It was a privilege to welcome back to the April meeting of Aldersbrook Horticultural Society, Fergus Garrett, the Head Gardener at Great Dixter and Chief Executive of The Great Dixter Trust. Fergus is one of the most influential garden designers and horticultural educators in Britain today, he lectures internationally, is an adviser to RHS Wisley, and has received both the RHS Veitch Memorial Medal and the RHS Victoria Medal of Honour for outstanding contribution to the practice of horticulture. He began his talk by telling us about the House at Great Dixter, redesigned and enlarged by Lutyens for the parents of Christopher Lloyd. He spoke about Christopher Lloyd, at work in the garden at Great Dixter from childhood to his death aged 85; he developed the garden into an internationally known garden where new ideas were developed, becoming a hub of horticultural learning. He was the writer of 25 books and columnist for The Guardian and The Observer for many years.

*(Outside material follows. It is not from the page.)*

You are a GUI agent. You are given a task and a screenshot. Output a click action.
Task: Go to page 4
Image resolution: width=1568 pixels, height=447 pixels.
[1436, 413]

When Christopher Lloyd died in 2006, Fergus Garrett became Head Gardener and Chief Executive of the Trust that was established. In 2006 the gardeners at Great Dixter stopped using pesticides, used only organic fertiliser, bedded out fewer plants and watered less. Self sown, natural plants thrived like Cow Parsley and Foxgloves and the 3 acres of formal gardens looked more natural. The 35 acres of woodland were managed more effectively by cutting down trees and using the wood for hurdles etc, and in the grassland mosaic planting was introduced encouraging, in both areas, a wider variety of planting to encourage a greater range of wildlife. As a very old garden, Great Dixter has a rich seed bed and is deliberately planted with a long season of layered planting. The planting in the old walls and stone areas provide habitats, as do log piles and green roofs. After working with a number of wildlife groups starting with the British Arachnological Society which Fergus encouraged to come to the garden by offering them a venue for their annual conference once they were there they visited the garden, discovered 77 different species of spider in the compost bins and a species of spider that was last recorded in Sussex in the 1920s. Fergus got money form the Heritage Lottery Fund and commissioned a biodiversity audit led by Andy Phillips who discovered one of the richest sites for biodiversity he’s surveyed in 30 years and also discovered that the greatest range of biodiversity was actually in the 3 acre formal garden not in the surrounding meadows as they had expected. The results of their biodiversity audit is well documented and through their training programmes, the range of students who learn and work at Great Dixter and Fergus and his team’s energy and enthusiasm more and more gardeners are gardening naturally to encourage biodiversity in their own gardens.
On the 14th June, members of Aldersbrook Horticultural Society will be visiting Great Dixter, and we have been invited to stay later, after the gates have closed, to enjoy the garden in all its glory.